Unix System Programming

(last update: Tue Sep 13 20:36:20 CEST 2016)

1 Course Information

1.1 Instructor

César Rodríguez (http://lipn.univ-paris13.fr/~rodriguez)

1.2 Syllabus and Program

Day 1:

gcc, make, vi
Program arguments and environment
File I/O

Day 2:

Process management
Pipes
Signals

Day 3:

Sockets

1.3 Additional material

Source code examples (and Makefile) available here.
Some exercises available here.

1.4 Evaluation of your code

Here are some criteria that will be taken into account for the evaluation of the source could that you are expected to submit in this course:

Homogeneous and reasonable indentation and spacing (paragraphs, empty lines, spaces between words).
Your code is as simple as possible, but not simpler.
The code is clear, easy to read.
Your code is robust and well tested.
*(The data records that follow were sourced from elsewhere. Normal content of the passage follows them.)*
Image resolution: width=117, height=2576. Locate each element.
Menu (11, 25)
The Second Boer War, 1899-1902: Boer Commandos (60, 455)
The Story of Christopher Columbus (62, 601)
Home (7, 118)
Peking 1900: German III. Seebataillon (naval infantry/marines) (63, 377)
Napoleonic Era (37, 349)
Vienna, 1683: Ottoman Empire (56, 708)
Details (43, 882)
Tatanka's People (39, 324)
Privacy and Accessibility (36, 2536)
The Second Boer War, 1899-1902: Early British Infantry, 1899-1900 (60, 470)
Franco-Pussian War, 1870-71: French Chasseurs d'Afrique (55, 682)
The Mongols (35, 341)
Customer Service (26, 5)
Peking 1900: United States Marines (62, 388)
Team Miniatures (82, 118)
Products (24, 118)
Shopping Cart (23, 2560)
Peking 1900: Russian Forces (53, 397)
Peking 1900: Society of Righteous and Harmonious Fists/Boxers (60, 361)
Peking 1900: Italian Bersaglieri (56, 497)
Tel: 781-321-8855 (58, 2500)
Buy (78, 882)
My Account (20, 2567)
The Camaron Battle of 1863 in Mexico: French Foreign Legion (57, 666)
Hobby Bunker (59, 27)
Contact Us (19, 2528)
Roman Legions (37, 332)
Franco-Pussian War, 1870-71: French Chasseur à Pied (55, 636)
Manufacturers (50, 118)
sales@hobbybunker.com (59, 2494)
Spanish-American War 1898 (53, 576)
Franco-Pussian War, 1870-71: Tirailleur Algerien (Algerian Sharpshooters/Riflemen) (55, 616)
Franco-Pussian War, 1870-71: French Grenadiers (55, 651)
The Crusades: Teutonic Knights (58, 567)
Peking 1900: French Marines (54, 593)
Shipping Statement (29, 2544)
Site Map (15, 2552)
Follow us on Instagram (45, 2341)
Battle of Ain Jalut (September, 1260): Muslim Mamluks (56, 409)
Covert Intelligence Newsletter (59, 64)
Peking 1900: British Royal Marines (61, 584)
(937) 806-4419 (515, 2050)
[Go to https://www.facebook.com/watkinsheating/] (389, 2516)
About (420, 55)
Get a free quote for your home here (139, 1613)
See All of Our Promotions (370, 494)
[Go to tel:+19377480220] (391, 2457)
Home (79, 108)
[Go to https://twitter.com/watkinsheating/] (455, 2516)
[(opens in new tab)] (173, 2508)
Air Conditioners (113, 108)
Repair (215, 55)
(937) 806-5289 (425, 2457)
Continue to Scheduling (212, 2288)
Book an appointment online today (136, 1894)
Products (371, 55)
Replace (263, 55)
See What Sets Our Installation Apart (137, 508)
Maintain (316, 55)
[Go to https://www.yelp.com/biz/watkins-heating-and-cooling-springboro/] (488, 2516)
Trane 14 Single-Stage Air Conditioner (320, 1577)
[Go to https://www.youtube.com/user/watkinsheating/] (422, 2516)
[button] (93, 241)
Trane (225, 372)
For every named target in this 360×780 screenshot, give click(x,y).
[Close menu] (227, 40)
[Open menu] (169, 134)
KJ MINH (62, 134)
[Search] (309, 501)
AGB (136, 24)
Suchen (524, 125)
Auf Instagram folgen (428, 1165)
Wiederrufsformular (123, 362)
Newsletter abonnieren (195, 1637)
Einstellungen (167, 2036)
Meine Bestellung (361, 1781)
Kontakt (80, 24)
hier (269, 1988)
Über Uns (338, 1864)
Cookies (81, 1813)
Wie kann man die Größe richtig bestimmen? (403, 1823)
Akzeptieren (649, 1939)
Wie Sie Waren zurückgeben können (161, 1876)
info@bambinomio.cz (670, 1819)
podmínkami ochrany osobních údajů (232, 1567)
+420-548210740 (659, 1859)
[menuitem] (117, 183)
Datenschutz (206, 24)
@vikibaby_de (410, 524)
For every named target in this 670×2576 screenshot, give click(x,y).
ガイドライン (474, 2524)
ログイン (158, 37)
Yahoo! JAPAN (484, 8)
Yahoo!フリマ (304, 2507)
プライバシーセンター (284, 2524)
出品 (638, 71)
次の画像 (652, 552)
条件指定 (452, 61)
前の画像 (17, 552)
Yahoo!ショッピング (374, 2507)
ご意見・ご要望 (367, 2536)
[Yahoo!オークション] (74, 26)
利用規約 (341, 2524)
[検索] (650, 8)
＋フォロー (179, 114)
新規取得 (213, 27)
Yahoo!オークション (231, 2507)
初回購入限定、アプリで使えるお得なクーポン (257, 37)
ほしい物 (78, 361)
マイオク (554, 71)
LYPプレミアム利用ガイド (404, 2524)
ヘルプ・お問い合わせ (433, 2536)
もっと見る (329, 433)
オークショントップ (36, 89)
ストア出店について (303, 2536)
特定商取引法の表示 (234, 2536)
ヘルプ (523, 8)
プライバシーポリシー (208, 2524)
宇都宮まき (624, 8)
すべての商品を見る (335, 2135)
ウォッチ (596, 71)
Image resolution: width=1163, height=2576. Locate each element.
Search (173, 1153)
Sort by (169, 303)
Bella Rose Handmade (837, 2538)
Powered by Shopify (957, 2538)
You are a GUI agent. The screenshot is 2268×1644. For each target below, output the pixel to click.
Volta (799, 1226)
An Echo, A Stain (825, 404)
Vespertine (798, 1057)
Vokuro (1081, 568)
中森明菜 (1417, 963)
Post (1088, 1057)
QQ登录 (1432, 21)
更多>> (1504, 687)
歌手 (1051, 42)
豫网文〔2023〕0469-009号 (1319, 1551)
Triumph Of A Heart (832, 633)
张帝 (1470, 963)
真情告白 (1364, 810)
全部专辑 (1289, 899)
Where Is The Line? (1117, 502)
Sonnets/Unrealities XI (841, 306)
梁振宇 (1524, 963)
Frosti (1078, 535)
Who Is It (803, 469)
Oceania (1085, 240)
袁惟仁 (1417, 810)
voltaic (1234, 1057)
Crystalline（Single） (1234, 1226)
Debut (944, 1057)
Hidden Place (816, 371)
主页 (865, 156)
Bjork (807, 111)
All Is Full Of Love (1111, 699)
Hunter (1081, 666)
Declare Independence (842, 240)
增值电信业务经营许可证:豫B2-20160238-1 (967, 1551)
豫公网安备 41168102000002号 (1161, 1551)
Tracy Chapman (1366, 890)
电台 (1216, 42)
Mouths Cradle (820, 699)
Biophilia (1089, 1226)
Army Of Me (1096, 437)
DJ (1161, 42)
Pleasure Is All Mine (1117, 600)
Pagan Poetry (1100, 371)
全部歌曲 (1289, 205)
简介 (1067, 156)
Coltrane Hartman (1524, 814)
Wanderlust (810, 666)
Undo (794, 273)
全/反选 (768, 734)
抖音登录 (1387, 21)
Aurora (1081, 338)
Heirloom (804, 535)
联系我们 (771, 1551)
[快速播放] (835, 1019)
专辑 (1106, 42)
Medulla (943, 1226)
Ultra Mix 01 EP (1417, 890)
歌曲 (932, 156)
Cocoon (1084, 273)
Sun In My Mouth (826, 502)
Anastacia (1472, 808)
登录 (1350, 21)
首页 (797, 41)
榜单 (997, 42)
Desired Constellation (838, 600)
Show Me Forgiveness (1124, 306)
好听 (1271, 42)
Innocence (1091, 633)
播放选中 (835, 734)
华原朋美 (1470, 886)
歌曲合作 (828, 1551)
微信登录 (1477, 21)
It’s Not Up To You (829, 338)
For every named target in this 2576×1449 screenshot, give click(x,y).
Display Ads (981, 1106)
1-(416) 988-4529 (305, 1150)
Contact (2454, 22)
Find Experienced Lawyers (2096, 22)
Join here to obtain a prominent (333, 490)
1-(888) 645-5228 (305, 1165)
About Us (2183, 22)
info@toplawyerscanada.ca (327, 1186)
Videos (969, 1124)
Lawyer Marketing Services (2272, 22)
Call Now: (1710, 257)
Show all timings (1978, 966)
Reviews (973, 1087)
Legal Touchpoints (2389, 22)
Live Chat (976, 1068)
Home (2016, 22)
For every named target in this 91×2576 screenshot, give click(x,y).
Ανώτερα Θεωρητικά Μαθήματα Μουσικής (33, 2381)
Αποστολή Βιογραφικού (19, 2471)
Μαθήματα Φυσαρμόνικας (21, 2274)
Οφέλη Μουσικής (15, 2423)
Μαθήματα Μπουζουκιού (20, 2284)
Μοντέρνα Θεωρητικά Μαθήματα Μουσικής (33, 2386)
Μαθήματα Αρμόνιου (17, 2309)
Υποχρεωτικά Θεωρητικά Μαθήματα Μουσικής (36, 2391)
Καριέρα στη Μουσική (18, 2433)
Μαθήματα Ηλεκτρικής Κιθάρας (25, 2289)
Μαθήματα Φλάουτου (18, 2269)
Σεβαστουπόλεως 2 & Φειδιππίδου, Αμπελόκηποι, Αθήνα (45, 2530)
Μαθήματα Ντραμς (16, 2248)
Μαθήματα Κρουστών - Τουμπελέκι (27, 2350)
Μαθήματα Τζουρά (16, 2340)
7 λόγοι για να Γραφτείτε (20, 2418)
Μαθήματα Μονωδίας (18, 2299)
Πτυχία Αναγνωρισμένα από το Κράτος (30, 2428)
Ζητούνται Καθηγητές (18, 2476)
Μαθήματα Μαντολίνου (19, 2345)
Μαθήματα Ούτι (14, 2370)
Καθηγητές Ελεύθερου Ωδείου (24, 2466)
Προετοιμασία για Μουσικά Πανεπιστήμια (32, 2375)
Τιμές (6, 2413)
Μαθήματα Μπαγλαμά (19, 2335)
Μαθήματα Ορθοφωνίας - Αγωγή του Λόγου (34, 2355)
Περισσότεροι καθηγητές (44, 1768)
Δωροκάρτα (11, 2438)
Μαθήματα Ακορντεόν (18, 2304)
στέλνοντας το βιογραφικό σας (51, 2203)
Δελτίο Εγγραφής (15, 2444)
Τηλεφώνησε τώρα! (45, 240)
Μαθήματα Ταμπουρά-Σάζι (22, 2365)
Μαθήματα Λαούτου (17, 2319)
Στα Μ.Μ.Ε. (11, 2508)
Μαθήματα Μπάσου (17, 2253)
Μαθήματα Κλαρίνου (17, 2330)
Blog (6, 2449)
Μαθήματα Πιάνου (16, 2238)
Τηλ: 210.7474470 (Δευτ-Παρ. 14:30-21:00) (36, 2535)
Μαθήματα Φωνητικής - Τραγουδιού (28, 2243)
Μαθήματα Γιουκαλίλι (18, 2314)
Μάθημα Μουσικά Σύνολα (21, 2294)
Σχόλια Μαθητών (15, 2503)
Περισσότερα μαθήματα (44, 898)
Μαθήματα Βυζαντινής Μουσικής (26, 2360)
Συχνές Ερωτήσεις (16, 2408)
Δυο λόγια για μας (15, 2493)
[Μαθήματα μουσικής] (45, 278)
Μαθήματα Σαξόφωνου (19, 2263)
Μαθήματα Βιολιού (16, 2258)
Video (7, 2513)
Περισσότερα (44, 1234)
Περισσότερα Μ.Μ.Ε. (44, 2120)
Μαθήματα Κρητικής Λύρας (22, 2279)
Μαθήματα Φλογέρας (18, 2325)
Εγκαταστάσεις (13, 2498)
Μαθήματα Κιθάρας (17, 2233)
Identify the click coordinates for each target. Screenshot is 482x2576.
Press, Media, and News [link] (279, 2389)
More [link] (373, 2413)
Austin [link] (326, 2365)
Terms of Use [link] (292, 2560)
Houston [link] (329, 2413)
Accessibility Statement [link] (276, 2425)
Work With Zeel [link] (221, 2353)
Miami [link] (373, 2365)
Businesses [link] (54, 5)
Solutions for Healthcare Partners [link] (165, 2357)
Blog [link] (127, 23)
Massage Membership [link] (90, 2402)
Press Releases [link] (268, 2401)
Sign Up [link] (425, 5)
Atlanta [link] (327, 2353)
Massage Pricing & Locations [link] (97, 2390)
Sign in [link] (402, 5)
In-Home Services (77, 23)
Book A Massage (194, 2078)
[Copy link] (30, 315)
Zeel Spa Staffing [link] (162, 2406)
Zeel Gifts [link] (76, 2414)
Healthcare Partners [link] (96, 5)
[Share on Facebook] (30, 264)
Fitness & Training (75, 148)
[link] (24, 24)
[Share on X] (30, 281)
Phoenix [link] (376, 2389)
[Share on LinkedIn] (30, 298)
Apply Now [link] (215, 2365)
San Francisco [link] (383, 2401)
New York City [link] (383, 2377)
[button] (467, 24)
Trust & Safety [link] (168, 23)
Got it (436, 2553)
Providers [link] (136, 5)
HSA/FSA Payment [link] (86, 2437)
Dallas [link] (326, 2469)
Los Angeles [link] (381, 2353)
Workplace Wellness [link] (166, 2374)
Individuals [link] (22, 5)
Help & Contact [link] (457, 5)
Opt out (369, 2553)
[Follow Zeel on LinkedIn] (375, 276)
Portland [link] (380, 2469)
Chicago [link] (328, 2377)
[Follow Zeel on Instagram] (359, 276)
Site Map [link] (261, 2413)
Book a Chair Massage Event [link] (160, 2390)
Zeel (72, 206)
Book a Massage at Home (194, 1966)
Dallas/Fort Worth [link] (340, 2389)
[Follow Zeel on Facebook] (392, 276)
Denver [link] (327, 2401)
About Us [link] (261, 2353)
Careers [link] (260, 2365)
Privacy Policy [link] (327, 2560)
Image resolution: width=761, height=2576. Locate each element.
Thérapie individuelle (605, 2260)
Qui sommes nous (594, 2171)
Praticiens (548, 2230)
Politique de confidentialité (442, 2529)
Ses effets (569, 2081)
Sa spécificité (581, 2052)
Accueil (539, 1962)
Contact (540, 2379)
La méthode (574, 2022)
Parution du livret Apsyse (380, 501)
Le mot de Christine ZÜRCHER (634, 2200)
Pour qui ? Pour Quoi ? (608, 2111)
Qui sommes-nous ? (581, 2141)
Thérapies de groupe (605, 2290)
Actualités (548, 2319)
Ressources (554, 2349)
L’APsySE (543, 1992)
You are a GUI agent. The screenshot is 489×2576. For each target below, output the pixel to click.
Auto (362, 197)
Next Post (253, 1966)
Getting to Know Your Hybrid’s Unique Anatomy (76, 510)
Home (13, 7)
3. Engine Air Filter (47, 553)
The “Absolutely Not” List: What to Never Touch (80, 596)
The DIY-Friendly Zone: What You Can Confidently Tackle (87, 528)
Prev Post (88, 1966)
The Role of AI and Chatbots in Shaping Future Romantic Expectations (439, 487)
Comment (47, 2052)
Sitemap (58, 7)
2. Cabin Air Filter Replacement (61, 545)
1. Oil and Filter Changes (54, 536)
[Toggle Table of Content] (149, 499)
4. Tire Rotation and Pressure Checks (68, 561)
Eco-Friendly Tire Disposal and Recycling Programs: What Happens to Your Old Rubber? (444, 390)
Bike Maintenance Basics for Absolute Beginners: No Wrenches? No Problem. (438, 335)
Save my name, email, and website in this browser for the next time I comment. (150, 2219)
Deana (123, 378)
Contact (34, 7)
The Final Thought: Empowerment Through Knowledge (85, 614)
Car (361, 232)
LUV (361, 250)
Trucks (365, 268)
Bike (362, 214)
It rather displays error messages complaining about non-treated corner cases than it produces run-time crashes (for instance, segmentation faults).
You use comments to explain your code. You are strongly adviced to structure your code in paragraphs, and introduce every paragraph with a one-line comment.

1.5 How to Submit Exercises / Code for Evaluation

You are expected to submit your source code using the ENT. Deadlines on September 19 and October 10, 2016.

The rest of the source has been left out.